[Start of section]

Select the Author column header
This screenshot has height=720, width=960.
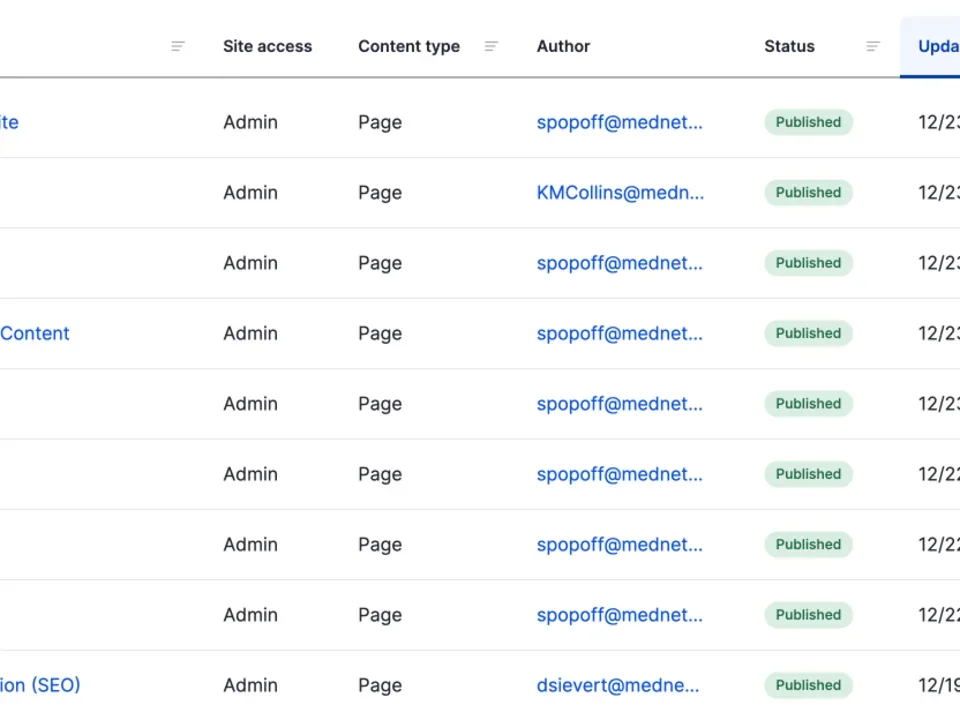click(x=563, y=46)
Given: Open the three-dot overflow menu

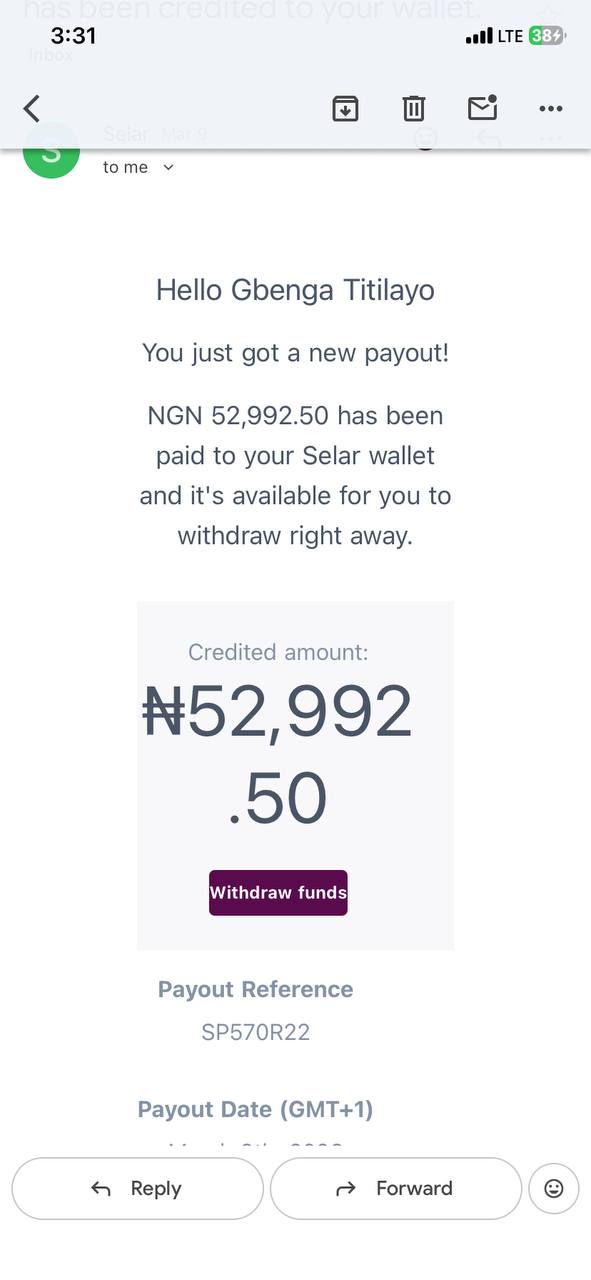Looking at the screenshot, I should point(551,108).
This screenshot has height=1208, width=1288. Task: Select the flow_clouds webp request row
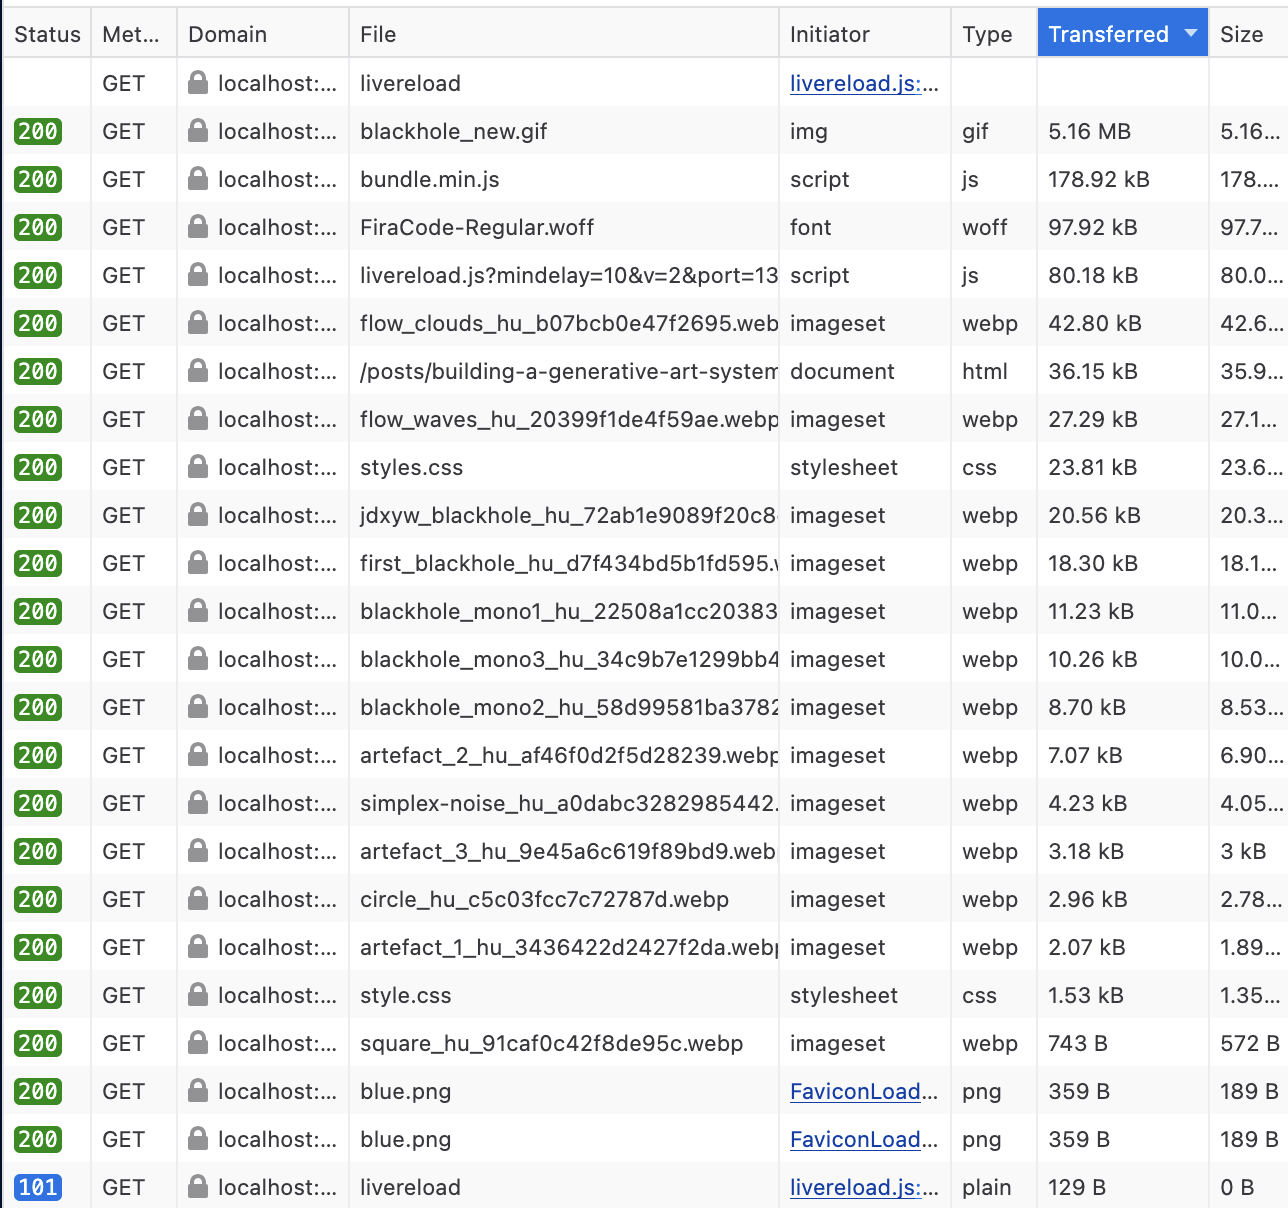coord(568,323)
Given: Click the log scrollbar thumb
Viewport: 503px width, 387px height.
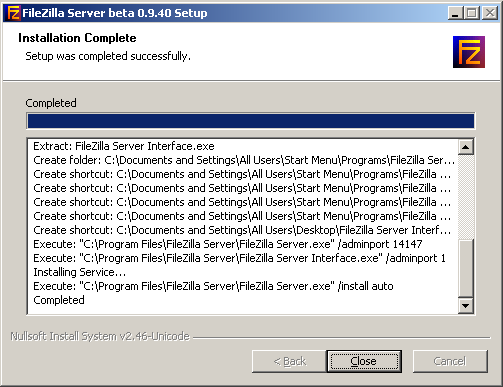Looking at the screenshot, I should (466, 268).
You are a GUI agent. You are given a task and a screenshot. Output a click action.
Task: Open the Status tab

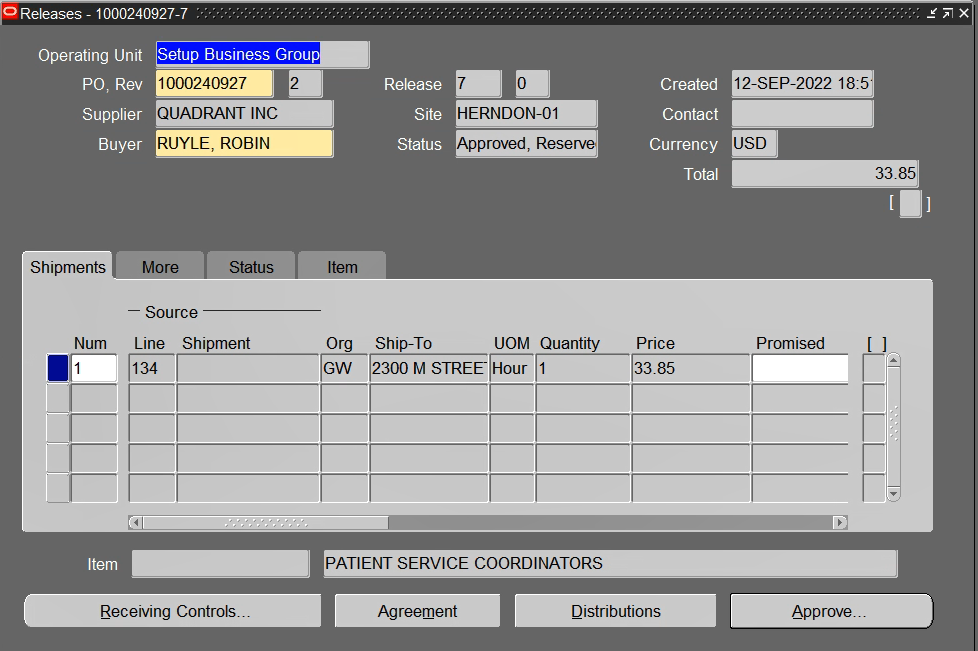tap(251, 267)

[End of section]

Set the listing down verbatim, excluding pictures.

Solution below —
Select the Author column header
This screenshot has height=720, width=960.
click(x=563, y=46)
Given: Open the three-dot overflow menu

Looking at the screenshot, I should point(551,108).
This screenshot has height=1208, width=1288. Task: Select the flow_clouds webp request row
coord(568,323)
Given: Click the log scrollbar thumb
Viewport: 503px width, 387px height.
Looking at the screenshot, I should (466, 268).
You are a GUI agent. You are given a task and a screenshot. Output a click action.
Task: Open the Status tab

tap(251, 267)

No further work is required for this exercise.